#### Extracted text
By 25 April 2021No Comments

I have spent decades overcoming the experiences of intertwined discrimination as a result of ableism and racism. On reflection, these experiences existed way before I knew what they were. I use to worry about being vulnerable and speaking out about what I was experiencing. In more recent years, I have learned that 1: I am certainly not alone; 2: not speaking out does not change what is drastically required in what I describe to be an old-style, dominating, and oppressive system. 

In the past decade, I have noticed limited conversations about racism and ableism or how intersectional discrimination impacts upon Black disabled students accessing or pursuing higher education. The experiences can lead to spending days in bed feeling unwell, ashamed, helpless, and exhausted, all of which impacts upon one’s confidence and self-esteem. Yet, there never accountability for staff or students who inflict such discomfort of violence on other humans. Mainly due to individual and systematic biases and failures in society. It is worrying that in 2021 these failures are not being addressed and that narratives of Black disabled women are being intentionally unheard and omitted.
########
#### Raw records
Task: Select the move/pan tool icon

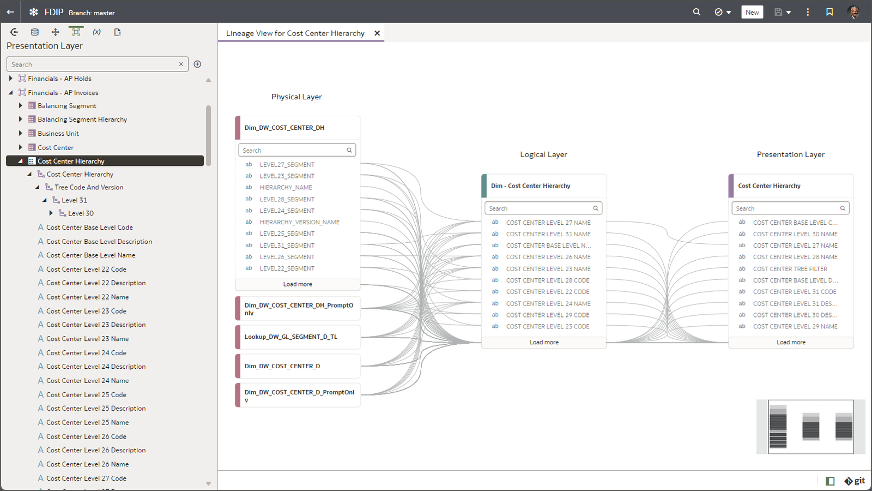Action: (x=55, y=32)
########
#### Raw records
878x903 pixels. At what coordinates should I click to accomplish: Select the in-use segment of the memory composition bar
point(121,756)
########
§ **Work required**: From the passage on racism and ableism, write out the portion starting with "In the past" and going on through "unheard and omitted.".

§ **Solution**:
In the past decade, I have noticed limited conversations about racism and ableism or how intersectional discrimination impacts upon Black disabled students accessing or pursuing higher education. The experiences can lead to spending days in bed feeling unwell, ashamed, helpless, and exhausted, all of which impacts upon one’s confidence and self-esteem. Yet, there never accountability for staff or students who inflict such discomfort of violence on other humans. Mainly due to individual and systematic biases and failures in society. It is worrying that in 2021 these failures are not being addressed and that narratives of Black disabled women are being intentionally unheard and omitted.